ARTHUR ROQUETE DE MACEDO

Sopram novos ventos na Europa. Originaram-se na Inglaterra, atravessaram o Canal da Mancha e atingiram o continente, justamente a França, paragem propícia para a propagação de tudo que é novo, que pode trazer modificações ou "fazer moda".
É preciso "cheirar o vento", avaliar a sua intensidade, a direção, a sua duração provável etc. Quem não souber fazê-lo poderá pagar um preço elevado pela injúria, incompetência ou imprudência. O presidente Chirac que o diga. Mas essa é apenas uma variável, por mais importante que seja, dentro de um contexto mais amplo e complexo. O vento não se dissipou nas paragens francesas ou encaminhou-se para alto-mar. Continua no continente e vai soprando por outras terras mais ou menos distantes, pouco ou muito protegidas.
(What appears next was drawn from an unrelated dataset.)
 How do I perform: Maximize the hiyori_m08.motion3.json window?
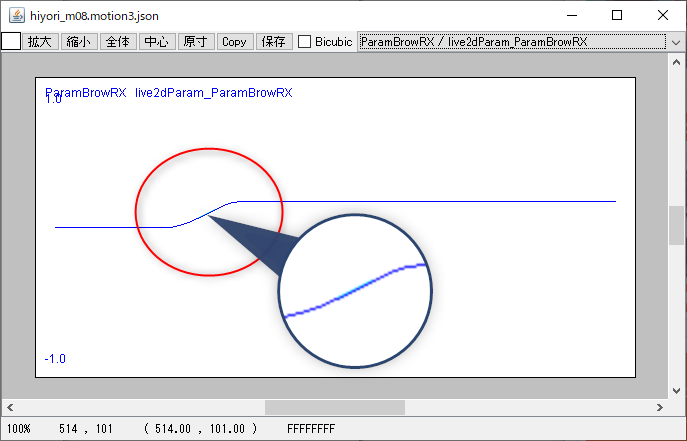617,16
Sim, uma nova saga socialista se dispersa pela Europa. A leste, a Alemanha resiste, parece inexpugnável à novidade, jogando contra ela todo o seu poderio econômico e pragmatismo. Mas os resultados das eleições inglesas e francesas, com a ascensão, respectivamente, do trabalhista Tony Blair e do socialista Lionel Jospin, tiveram desdobramentos previsíveis.
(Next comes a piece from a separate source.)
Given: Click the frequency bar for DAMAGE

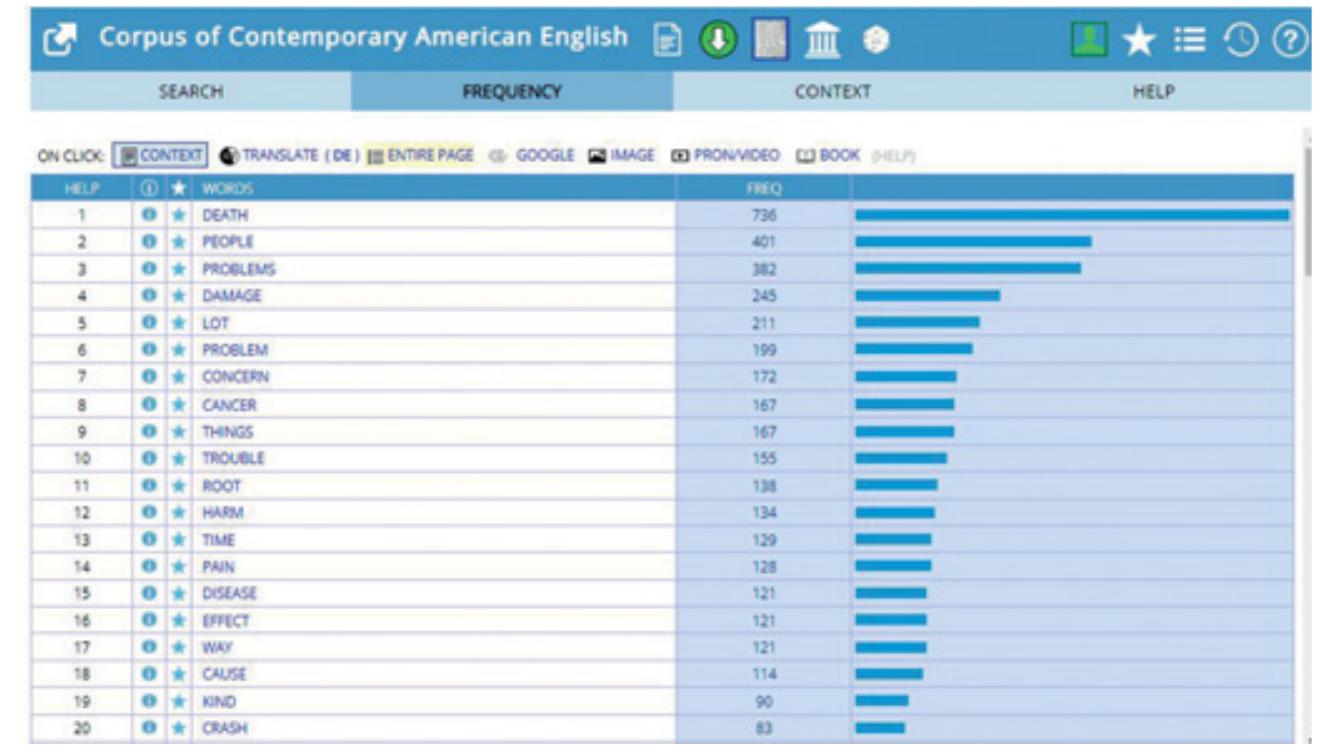Looking at the screenshot, I should [x=927, y=296].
Se não vejamos no congresso do Partido Socialista Europeu, realizado na primeira semana de junho em Bruxelas, os principais líderes presentes, capitaneados pelas novas estrelas emergentes da política européia (Blair e Jospin), reclamaram a necessidade de uma mudança de rumos na condução dos destinos do continente. As palavras de ordem foram: "Uma Europa social em vez da Europa monetarista." "A estabilidade européia não pode ser construída sobre uma taxa de desemprego absurda e crescente." "O pacto de estabilidade proposto na reunião de Dublin deve ser reavaliado."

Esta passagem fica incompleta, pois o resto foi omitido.